Father bars girlfriend’s adult son after sexual advance on 16-year-old daughter
Dear Pastor,
I share a home with a woman who is older than I am. My 16-year-old daughter lives there as well. My partner has a son in his twenties. He does not reside with us, though he sometimes stays overnight. I have not minded those visits because the dwelling has three bedrooms.
The property is my parents’ house. They are overseas, so I treat it as mine. My father has said my mother has no wish to return to Jamaica, while he prefers Jamaica to America. He does not want my mother to die before him, yet if that happens he plans to come back. In the meantime he expects me to look after the place.
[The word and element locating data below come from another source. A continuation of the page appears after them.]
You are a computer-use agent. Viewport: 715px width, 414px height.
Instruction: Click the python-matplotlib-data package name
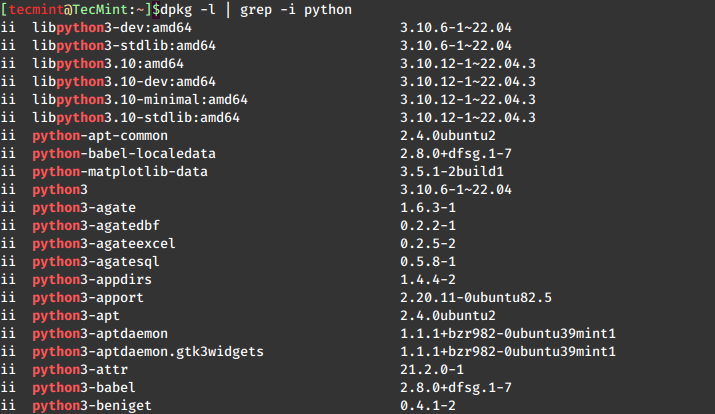point(120,171)
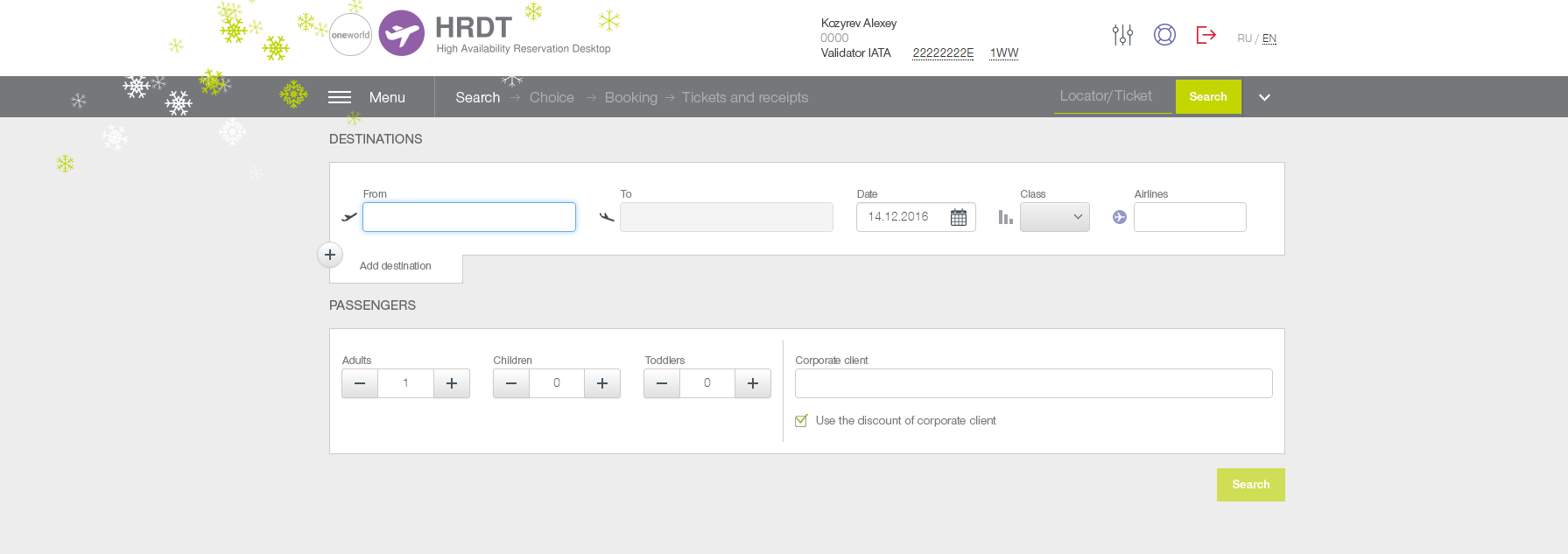Expand chevron next to top Search button

[x=1264, y=97]
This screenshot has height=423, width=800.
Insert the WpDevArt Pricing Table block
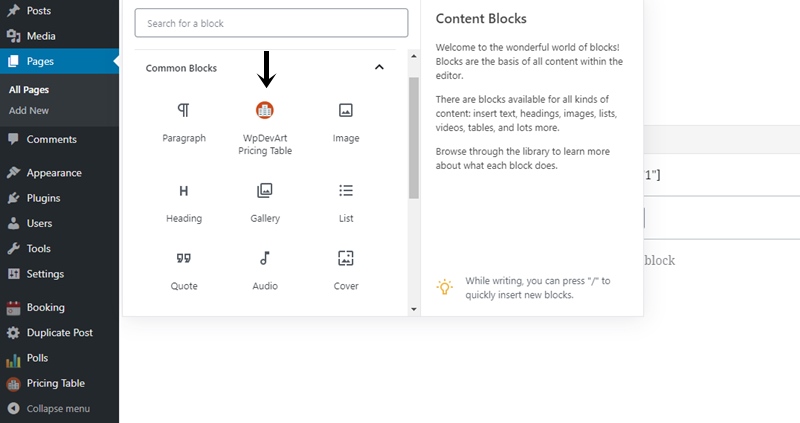coord(265,128)
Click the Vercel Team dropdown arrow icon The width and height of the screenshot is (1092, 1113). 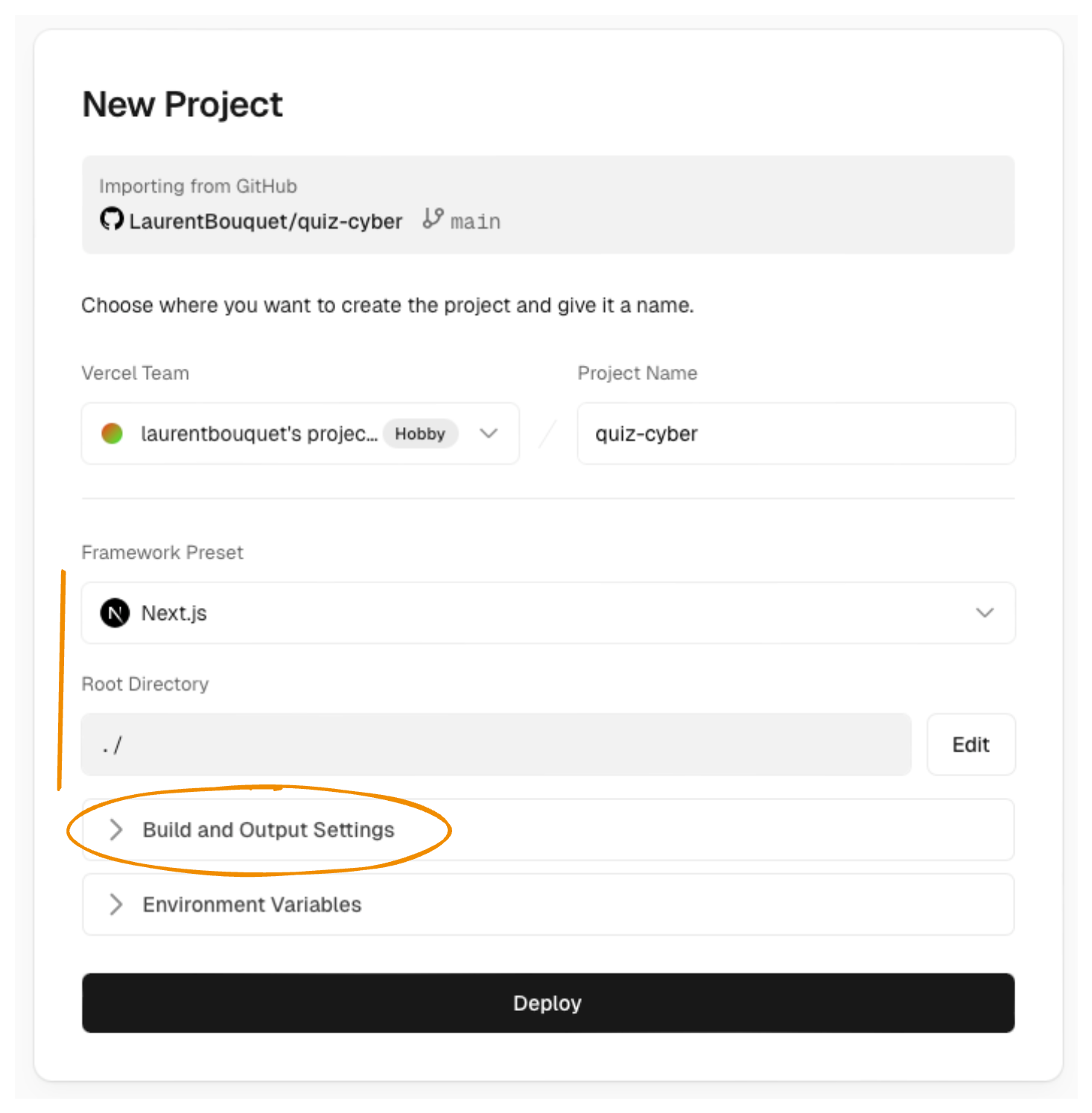tap(489, 434)
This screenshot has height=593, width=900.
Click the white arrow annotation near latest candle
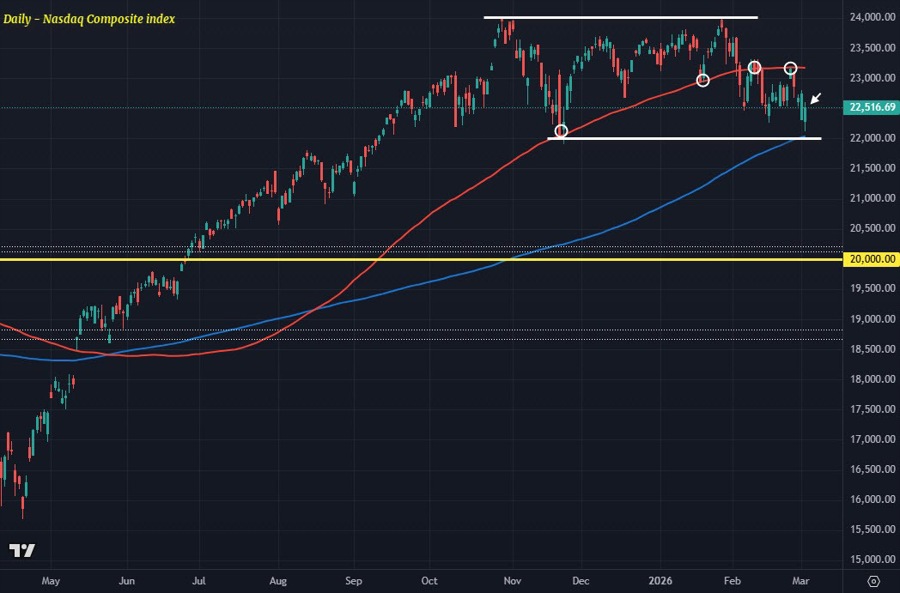(x=816, y=99)
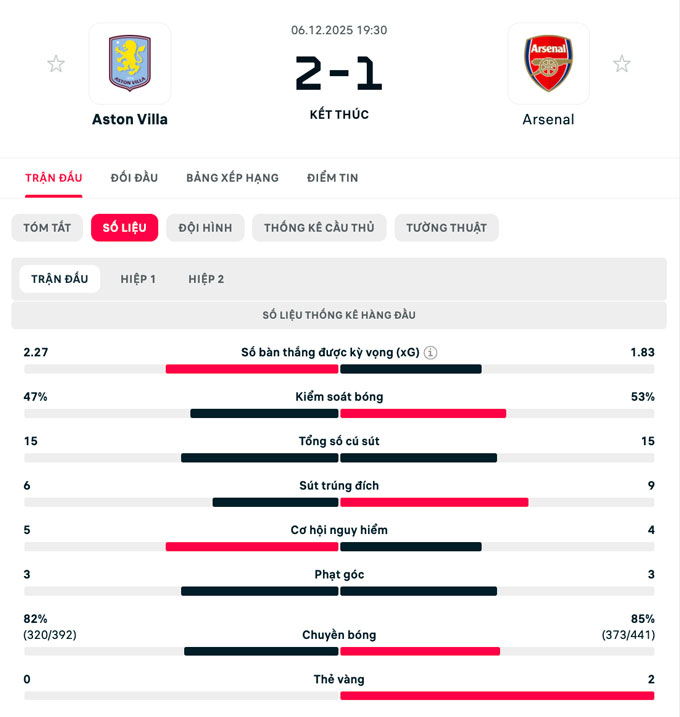Click the xG info icon

[x=431, y=353]
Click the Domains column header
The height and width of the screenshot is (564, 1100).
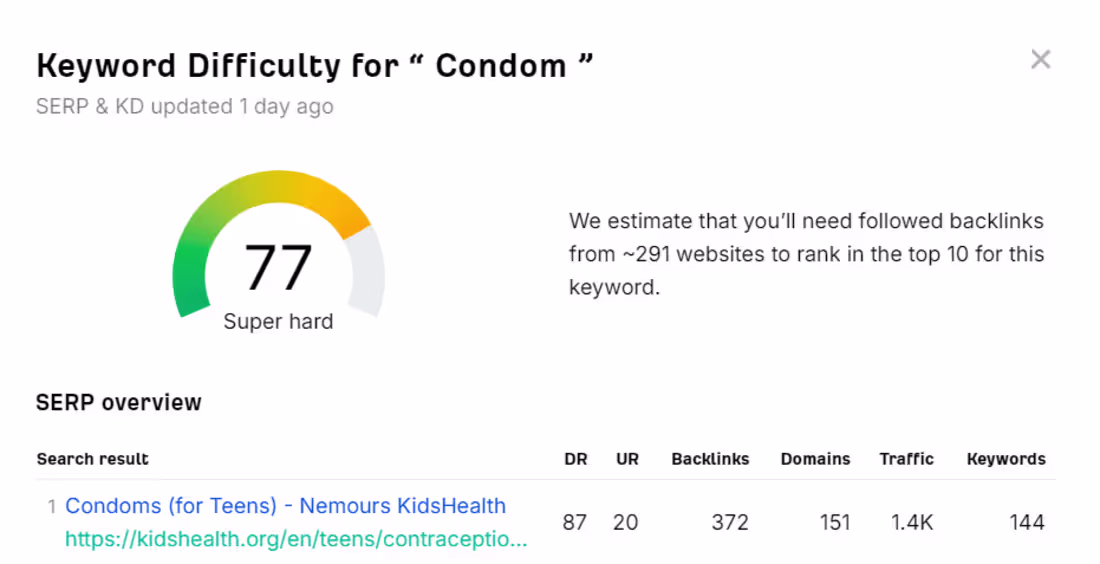[x=815, y=459]
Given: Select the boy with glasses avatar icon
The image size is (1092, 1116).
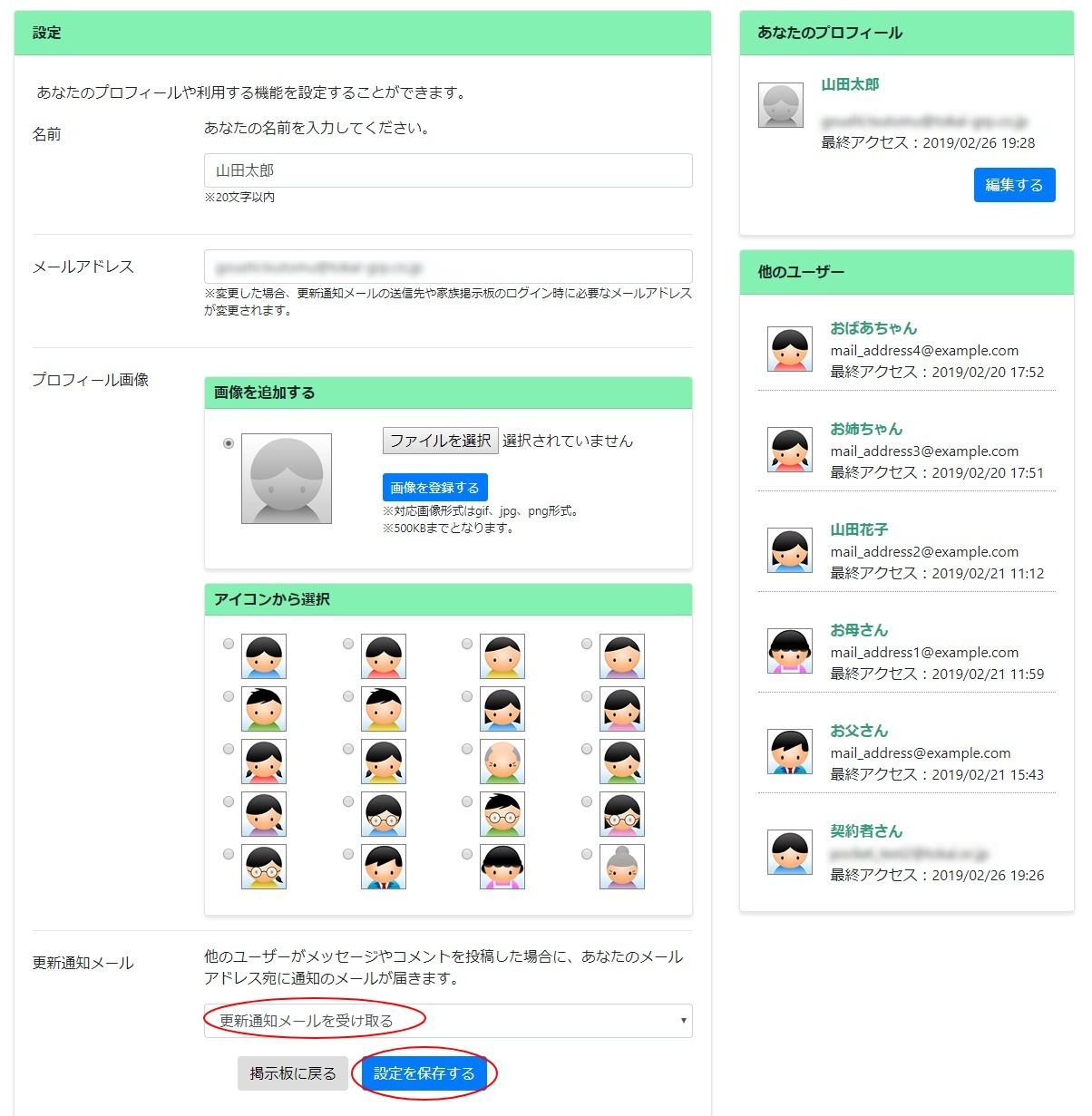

My partner’s son asked my daughter for sex and she refused. He then tried to pay her. She answered that the only man from whom she has ever accepted money is her father. She reported this to me. I confronted him and he claimed it was a joke. I warned him never to make that kind of joke with my daughter.
When I raised it with his mother, she also called it a joke and said I should not treat it as a serious matter. I told her I do not want him in the house to have sex with my daughter and asked her to instruct him not to return. She grew furious, verbally abused me, and said I should expect anything to happen to my daughter because she cannot keep her legs closed every day. She added that some man, whether I approve or not, will open my daughter’s legs. I was shocked she would speak that way simply because my daughter refused her son.
Pastor, my daughter is making a genuine effort. I also have a son, but I do not know his whereabouts and he does not reach out. My daughter is the child I can truly claim, and I must shield her. After I asked that her son stay away, my partner turned abusive. I have told my daughter to keep showing respect, yet when she greets my lady, the woman barely replies.
Was I wrong to insist that her son not come back to the house?
S
Dear S.,
You were not wrong to ask his mother to keep him away from the house unless both of you are there. You are entitled to protect your daughter.
Your partner’s conduct points to poor character. She had no need to say that a man will one day open your daughter’s legs. Some remarks should never be made. If any man ever leads your daughter into that situation, it must not be her son. You are already involved with his mother, so there is no reason for him to pursue your daughter.